- Work required: Lines before the one containing "Task: Click the Back navigation arrow" are left out; return that line and all lines after it, exactly, through the end of the records below.

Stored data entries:
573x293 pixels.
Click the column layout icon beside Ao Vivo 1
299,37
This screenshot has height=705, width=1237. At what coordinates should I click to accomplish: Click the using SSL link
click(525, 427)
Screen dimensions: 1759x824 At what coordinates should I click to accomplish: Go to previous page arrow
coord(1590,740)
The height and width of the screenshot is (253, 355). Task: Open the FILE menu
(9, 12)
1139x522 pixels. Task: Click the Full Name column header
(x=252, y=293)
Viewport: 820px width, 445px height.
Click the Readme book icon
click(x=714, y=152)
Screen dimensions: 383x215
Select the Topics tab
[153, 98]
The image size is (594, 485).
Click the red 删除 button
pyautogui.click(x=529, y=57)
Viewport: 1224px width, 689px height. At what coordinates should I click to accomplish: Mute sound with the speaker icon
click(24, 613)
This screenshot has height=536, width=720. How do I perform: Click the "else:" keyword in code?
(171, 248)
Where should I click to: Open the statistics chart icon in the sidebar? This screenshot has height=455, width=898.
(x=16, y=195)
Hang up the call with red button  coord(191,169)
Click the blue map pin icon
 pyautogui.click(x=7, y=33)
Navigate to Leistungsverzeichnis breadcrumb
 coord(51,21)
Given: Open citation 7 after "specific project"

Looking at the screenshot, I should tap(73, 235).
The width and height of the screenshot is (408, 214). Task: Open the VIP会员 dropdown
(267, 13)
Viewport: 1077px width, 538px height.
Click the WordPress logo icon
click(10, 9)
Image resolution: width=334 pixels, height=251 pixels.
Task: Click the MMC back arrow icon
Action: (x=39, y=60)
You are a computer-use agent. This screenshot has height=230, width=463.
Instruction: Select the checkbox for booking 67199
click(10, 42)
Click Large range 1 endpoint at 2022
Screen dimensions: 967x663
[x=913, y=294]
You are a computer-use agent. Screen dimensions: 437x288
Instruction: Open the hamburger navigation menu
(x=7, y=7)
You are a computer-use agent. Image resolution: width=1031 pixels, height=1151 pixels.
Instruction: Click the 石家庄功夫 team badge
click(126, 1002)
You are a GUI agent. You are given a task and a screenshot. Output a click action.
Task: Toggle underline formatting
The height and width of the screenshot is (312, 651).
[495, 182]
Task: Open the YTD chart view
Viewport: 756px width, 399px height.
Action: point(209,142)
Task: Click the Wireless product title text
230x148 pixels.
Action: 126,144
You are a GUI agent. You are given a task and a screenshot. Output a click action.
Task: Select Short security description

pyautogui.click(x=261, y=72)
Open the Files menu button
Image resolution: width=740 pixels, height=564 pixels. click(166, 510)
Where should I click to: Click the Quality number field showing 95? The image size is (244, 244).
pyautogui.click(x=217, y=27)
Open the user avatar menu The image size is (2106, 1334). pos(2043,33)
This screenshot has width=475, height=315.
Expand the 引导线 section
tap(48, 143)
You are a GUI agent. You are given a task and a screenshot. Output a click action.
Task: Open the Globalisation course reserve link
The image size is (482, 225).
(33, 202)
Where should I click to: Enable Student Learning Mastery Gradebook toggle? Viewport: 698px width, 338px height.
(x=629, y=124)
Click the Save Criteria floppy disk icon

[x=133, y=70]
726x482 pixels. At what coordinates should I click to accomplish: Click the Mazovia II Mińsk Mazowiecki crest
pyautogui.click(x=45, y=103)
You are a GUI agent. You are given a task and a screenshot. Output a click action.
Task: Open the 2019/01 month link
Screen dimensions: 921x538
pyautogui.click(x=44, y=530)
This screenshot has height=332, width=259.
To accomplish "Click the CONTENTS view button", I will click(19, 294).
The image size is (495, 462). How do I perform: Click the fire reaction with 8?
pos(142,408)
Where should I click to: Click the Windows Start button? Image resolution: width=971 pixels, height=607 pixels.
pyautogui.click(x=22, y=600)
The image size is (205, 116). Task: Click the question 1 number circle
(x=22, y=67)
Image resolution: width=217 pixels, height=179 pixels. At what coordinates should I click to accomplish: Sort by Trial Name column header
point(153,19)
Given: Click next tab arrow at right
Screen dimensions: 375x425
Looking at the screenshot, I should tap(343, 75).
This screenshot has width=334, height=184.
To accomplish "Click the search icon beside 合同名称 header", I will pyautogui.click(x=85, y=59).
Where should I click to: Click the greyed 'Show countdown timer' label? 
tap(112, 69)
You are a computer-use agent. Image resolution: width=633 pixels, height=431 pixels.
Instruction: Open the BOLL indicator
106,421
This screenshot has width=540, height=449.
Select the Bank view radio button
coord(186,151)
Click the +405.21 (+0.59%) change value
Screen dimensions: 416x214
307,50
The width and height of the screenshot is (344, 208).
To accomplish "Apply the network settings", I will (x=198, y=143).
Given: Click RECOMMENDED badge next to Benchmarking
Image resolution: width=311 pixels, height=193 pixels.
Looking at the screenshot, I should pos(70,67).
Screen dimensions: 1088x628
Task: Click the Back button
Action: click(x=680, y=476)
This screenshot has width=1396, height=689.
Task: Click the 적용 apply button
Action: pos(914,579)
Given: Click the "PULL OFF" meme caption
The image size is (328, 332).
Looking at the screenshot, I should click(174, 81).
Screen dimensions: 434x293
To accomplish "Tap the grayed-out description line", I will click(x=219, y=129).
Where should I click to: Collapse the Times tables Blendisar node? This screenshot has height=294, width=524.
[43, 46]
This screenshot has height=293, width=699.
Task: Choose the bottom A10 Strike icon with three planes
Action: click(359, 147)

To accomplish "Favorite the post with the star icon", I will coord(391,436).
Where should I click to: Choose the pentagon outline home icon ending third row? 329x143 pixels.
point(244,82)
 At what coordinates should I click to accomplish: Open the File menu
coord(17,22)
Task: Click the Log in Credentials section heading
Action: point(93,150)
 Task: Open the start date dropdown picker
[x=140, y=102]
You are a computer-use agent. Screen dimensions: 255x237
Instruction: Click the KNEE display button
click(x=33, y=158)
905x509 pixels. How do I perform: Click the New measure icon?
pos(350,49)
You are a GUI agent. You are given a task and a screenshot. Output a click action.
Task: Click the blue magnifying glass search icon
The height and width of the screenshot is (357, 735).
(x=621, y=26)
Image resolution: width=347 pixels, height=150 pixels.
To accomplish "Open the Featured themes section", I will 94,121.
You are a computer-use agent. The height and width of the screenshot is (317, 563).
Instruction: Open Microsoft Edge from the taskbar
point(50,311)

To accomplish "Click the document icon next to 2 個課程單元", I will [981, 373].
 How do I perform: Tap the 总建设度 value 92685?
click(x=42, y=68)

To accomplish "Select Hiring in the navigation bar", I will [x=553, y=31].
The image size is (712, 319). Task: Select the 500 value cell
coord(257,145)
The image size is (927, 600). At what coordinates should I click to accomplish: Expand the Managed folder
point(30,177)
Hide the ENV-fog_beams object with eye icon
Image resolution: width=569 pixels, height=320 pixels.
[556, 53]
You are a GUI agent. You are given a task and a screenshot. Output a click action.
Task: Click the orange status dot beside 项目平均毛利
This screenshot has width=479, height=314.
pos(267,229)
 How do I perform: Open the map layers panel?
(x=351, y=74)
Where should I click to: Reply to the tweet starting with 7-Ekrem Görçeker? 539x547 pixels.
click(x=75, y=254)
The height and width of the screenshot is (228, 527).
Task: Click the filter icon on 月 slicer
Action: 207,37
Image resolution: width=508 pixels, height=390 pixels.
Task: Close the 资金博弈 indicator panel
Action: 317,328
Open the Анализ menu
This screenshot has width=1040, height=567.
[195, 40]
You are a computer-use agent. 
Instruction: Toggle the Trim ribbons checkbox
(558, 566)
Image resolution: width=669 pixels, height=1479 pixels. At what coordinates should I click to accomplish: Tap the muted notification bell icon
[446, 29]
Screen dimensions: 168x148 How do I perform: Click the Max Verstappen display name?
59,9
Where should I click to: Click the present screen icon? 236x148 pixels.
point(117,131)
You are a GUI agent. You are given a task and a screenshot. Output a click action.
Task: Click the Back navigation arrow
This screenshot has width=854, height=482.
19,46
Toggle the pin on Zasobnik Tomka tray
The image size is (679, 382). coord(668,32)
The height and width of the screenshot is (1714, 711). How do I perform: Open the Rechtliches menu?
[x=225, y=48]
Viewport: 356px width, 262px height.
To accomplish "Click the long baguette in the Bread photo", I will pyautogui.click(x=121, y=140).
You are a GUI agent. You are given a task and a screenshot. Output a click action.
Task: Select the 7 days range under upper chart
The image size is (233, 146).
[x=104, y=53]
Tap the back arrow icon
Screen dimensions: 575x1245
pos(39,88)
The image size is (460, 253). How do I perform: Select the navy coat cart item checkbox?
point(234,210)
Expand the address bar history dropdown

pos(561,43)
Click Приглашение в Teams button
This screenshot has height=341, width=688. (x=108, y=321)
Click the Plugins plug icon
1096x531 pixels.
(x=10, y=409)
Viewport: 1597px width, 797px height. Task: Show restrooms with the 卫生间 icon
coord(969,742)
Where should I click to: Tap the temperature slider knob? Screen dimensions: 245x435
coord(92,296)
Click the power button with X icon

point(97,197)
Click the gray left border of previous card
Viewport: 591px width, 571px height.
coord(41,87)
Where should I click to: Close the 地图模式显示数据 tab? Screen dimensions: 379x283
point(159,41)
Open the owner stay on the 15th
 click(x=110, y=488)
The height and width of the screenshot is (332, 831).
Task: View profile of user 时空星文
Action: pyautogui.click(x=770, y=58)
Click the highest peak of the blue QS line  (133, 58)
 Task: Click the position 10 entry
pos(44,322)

- Expected output:
Task: Click the Back navigation arrow
This screenshot has width=854, height=482.
19,46
Toggle the pin on Zasobnik Tomka tray
The image size is (679, 382). coord(668,32)
The height and width of the screenshot is (1714, 711). How do I perform: Open the Rechtliches menu?
[x=225, y=48]
Viewport: 356px width, 262px height.
To accomplish "Click the long baguette in the Bread photo", I will pyautogui.click(x=121, y=140).
You are a GUI agent. You are given a task and a screenshot. Output a click action.
Task: Select the 7 days range under upper chart
The image size is (233, 146).
[x=104, y=53]
Tap the back arrow icon
Screen dimensions: 575x1245
pos(39,88)
The image size is (460, 253). How do I perform: Select the navy coat cart item checkbox?
point(234,210)
Expand the address bar history dropdown

pos(561,43)
Click Приглашение в Teams button
This screenshot has height=341, width=688. (x=108, y=321)
Click the Plugins plug icon
1096x531 pixels.
(x=10, y=409)
Viewport: 1597px width, 797px height. Task: Show restrooms with the 卫生间 icon
coord(969,742)
Where should I click to: Tap the temperature slider knob? Screen dimensions: 245x435
coord(92,296)
Click the power button with X icon

point(97,197)
Click the gray left border of previous card
Viewport: 591px width, 571px height.
coord(41,87)
Where should I click to: Close the 地图模式显示数据 tab? Screen dimensions: 379x283
point(159,41)
Open the owner stay on the 15th
 click(x=110, y=488)
The height and width of the screenshot is (332, 831).
Task: View profile of user 时空星文
Action: pyautogui.click(x=770, y=58)
Click the highest peak of the blue QS line  (133, 58)
 Task: Click the position 10 entry
pos(44,322)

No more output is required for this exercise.